**DOCUMENT:**
◆ ◆ ◆ ◆ ◆

The plan – subject to public comment and SRC approval – would close 40 schools next year and 64 by 2017, move thousands more students to charters, and dismantle the central office in favor of “achievement networks” that would compete to run groups of 25 schools and would sign performance-based contracts.
Knudsen, in a news conference, avoided references to the “Philadelphia School District.”
“We are now looking at a much broader definition of education in the city that includes not only district schools but other schools as well,” he said.
Mayor Nutter hailed the plan, which he said would push control over education down to the school level.
“If we don’t take significant action, the system will collapse,” the mayor said at a separate news conference. “If you care about kids and if you care about education, if you care about the future of this city, that’s what we need to all grow up and deal with.”
Teachers union president Jerry Jordan decried the radical restructuring as the SRC divesting itself of many of the core responsibilities of public education. He called it a “cynical, right-wing, market-driven” blueprint.
“This is totally dismantling the system,” Jordan said. “It’s a business plan crafted to privatize the services within the School District.”
‘Archaic’
Forget the command-and-control district structure. It’s archaic and it doesn’t work, officials said.
Instead of orders coming from a large central office that runs 249 schools, much of the power would be concentrated in the new achievement networks.
Those would represent “a breaking-apart of the district,” Knudsen said. They would be “a group of people who choose to do business with the SRC and the central office to run” from 20 to 25 schools organized either by geography or by some other theme.
Successful principals or district staff could apply to run an achievement network. So could charter organizations, or universities, or a combination of those groups.
Principals would answer to the achievement networks, although they would remain district employees. The achievement networks would have contracts with the SRC, and would have to meet performance goals or risk being replaced.
The achievement network structure “creates an entrepreneurial approach, a flexibility, a nimbleness, a willingness to experiment,” Knudsen said.

◆ ◆ ◆ ◆ ◆

**LISTED ENTRIES:**
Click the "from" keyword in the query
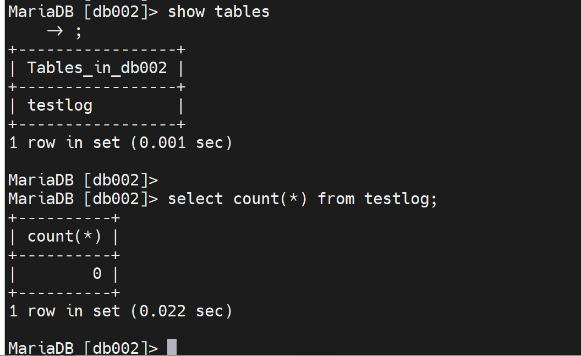coord(336,199)
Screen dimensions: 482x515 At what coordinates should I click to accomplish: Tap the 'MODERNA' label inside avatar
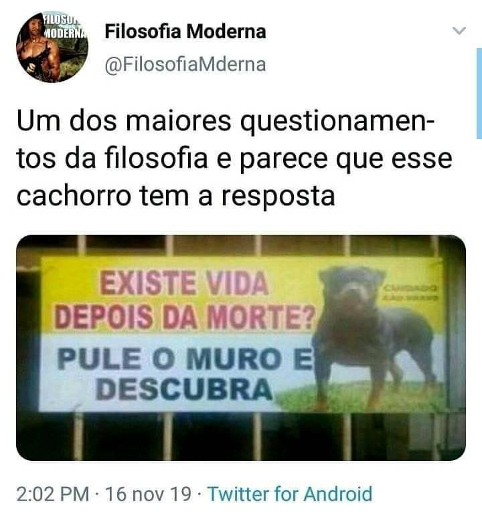point(66,33)
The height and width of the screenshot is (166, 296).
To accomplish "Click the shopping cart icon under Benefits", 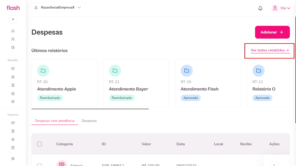I will point(13,77).
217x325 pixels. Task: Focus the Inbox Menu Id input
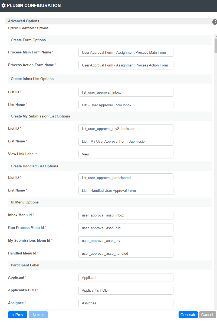point(126,215)
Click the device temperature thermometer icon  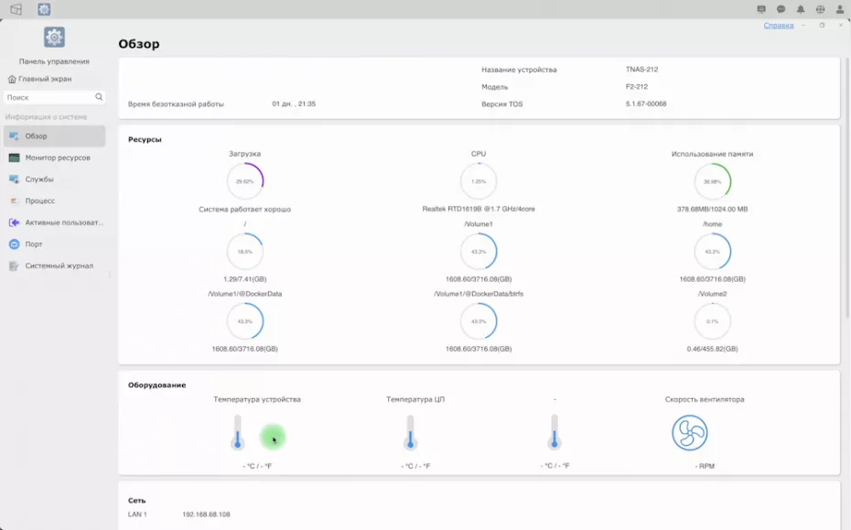(238, 432)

◆ ◆ ◆ ◆ ◆

**ACTIONS TO TAKE:**
A. In the article about the Philadelphia school restructuring plan, list every kind of applicant it says could run an achievement network.
B. Write the next part of the article about the Philadelphia school restructuring plan, picking up after its last sentence.

**RESPONSES PER TASK:**
A.
- Successful principals
- District staff
- Charter organizations
- Universities
- A combination of those groups

B.
The current academic divisions – formerly called regions, clusters, and districts – will be gone as of this summer. Pilot achievement networks will be in place this fall, with a formal rollout in 2014.
Schools would have much more autonomy, with the ability to choose their own curriculums.
Though there is some precedent for this kind of work – officials pointed to the decentralization in New York City public schools – Ramos noted that what Philadelphia is proposing “is different from what many other places are doing.”
The central office, already half the size it was a year ago, will shrink further, from over 1,000 employees a few years ago to about 200 in the new model.
The central office will keep responsibility for things like compliance, finance, accountability, strategic planning, and government relations.
A shared-services department will handle things like special education and food services. Schools not managed by the district could purchase these services, too.
A new direction
When district, city, and charter officials signed the Great Schools Compact late last year, they signaled the direction Philadelphia public education was going in – closing seats in low-performing schools, and expanding high-performing ones.
Labels – whether a school is run by the district or by a charter – matter much less now.
Officials said that they wanted to continue expanding charters, and that they expected that by 2017, 40 percent of the city’s roughly 200,000 students would be enrolled in a charter school. Now, it’s about 25 percent.
School closings are a key point of the plan, which would ultimately be overseen by a permanent superintendent, who could be in place by the fall.
Knudsen said the district aimed to close 40 buildings in June 2013, and then six each of the next four years. It costs about $850,000 to run every building, and the district has too many underutilized, aging schools.
“If we don’t close these schools, and we just keep them up – and a lot of them have very low utilization – we’re blowing about $33 million,” Knudsen said. “We can’t afford that.”
Closing 40 schools doesn’t necessarily mean shedding 40 programs, though, Knudsen said. Colocating multiple programs in a single building is possible, he said.
Officials are drawing up a list of closure criteria; an announcement of the schools is expected in the summer.
That the district is proposing to shed roughly one-quarter of its buildings worries Jordan.
But Mark Gleason, executive director of the Philadelphia School Partnership, a nonprofit started to raise funds to expand seats in high-achieving schools, whether they’re district, charter, or parochial, was encouraged.
“It’s a scary number, but it’s a promising number,” Gleason said. “It shows a level of seriousness that we haven’t seen in prior years.”
Money woes
Massive money problems are forcing the SRC’s hand.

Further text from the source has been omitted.